[Opening Provided records section]
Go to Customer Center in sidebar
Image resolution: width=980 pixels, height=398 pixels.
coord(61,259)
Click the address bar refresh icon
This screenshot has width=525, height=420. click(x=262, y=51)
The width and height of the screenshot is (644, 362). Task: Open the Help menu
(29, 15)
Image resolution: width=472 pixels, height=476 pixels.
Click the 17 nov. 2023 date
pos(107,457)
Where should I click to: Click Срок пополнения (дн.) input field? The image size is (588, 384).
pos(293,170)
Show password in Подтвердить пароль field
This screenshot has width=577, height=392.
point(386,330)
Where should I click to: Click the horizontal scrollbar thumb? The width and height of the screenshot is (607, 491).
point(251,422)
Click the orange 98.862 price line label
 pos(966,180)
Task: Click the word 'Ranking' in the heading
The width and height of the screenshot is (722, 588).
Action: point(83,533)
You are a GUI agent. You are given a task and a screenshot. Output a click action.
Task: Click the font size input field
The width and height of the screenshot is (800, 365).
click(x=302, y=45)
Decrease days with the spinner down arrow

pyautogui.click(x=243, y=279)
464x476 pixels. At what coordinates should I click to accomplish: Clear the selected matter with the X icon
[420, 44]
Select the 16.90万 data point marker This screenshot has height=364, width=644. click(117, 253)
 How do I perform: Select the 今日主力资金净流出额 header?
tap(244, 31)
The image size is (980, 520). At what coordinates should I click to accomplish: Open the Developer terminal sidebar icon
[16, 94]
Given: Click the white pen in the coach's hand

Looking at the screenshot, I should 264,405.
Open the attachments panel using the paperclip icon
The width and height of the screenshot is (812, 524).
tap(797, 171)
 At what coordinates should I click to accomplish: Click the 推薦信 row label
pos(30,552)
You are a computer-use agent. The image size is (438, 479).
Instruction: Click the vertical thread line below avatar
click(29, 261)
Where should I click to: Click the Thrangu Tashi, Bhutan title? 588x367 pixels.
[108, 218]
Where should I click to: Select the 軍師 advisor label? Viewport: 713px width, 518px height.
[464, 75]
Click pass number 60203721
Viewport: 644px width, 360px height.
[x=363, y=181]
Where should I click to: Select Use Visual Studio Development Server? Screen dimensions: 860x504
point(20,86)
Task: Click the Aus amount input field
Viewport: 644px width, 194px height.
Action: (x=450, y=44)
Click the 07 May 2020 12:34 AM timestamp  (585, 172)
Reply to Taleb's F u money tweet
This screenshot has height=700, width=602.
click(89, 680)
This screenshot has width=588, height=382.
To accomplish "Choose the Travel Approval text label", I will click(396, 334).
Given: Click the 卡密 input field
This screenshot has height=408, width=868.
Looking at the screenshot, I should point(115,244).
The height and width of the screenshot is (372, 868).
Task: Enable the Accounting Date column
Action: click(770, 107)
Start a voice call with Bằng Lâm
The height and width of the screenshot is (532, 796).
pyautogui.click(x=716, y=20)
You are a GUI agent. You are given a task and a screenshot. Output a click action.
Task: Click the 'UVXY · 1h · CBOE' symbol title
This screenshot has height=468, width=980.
[Closing Provided records section]
[Directions for this task] The response has to give back every record verbatim.

[Solution below]
Go to Customer Center in sidebar
Image resolution: width=980 pixels, height=398 pixels.
coord(61,259)
Click the address bar refresh icon
This screenshot has width=525, height=420. click(x=262, y=51)
The width and height of the screenshot is (644, 362). Task: Open the Help menu
(29, 15)
Image resolution: width=472 pixels, height=476 pixels.
Click the 17 nov. 2023 date
pos(107,457)
Where should I click to: Click Срок пополнения (дн.) input field? The image size is (588, 384).
pos(293,170)
Show password in Подтвердить пароль field
This screenshot has width=577, height=392.
point(386,330)
Where should I click to: Click the horizontal scrollbar thumb? The width and height of the screenshot is (607, 491).
point(251,422)
Click the orange 98.862 price line label
 pos(966,180)
Task: Click the word 'Ranking' in the heading
The width and height of the screenshot is (722, 588).
Action: point(83,533)
You are a GUI agent. You are given a task and a screenshot. Output a click action.
Task: Click the font size input field
The width and height of the screenshot is (800, 365).
click(x=302, y=45)
Decrease days with the spinner down arrow

pyautogui.click(x=243, y=279)
464x476 pixels. At what coordinates should I click to accomplish: Clear the selected matter with the X icon
[420, 44]
Select the 16.90万 data point marker This screenshot has height=364, width=644. click(117, 253)
 How do I perform: Select the 今日主力资金净流出额 header?
tap(244, 31)
The image size is (980, 520). At what coordinates should I click to accomplish: Open the Developer terminal sidebar icon
[16, 94]
Given: Click the white pen in the coach's hand

Looking at the screenshot, I should 264,405.
Open the attachments panel using the paperclip icon
The width and height of the screenshot is (812, 524).
tap(797, 171)
 At what coordinates should I click to accomplish: Click the 推薦信 row label
pos(30,552)
You are a computer-use agent. The image size is (438, 479).
Instruction: Click the vertical thread line below avatar
click(29, 261)
Where should I click to: Click the Thrangu Tashi, Bhutan title? 588x367 pixels.
[108, 218]
Where should I click to: Select the 軍師 advisor label? Viewport: 713px width, 518px height.
[464, 75]
Click pass number 60203721
Viewport: 644px width, 360px height.
[x=363, y=181]
Where should I click to: Select Use Visual Studio Development Server? Screen dimensions: 860x504
point(20,86)
Task: Click the Aus amount input field
Viewport: 644px width, 194px height.
Action: (x=450, y=44)
Click the 07 May 2020 12:34 AM timestamp  (585, 172)
Reply to Taleb's F u money tweet
This screenshot has height=700, width=602.
click(89, 680)
This screenshot has width=588, height=382.
To accomplish "Choose the Travel Approval text label", I will click(396, 334).
Given: Click the 卡密 input field
This screenshot has height=408, width=868.
Looking at the screenshot, I should point(115,244).
The height and width of the screenshot is (372, 868).
Task: Enable the Accounting Date column
Action: click(770, 107)
Start a voice call with Bằng Lâm
The height and width of the screenshot is (532, 796).
pyautogui.click(x=716, y=20)
You are a GUI agent. You are given a task and a screenshot. Output a click action.
Task: Click the 'UVXY · 1h · CBOE' symbol title
This screenshot has height=468, width=980.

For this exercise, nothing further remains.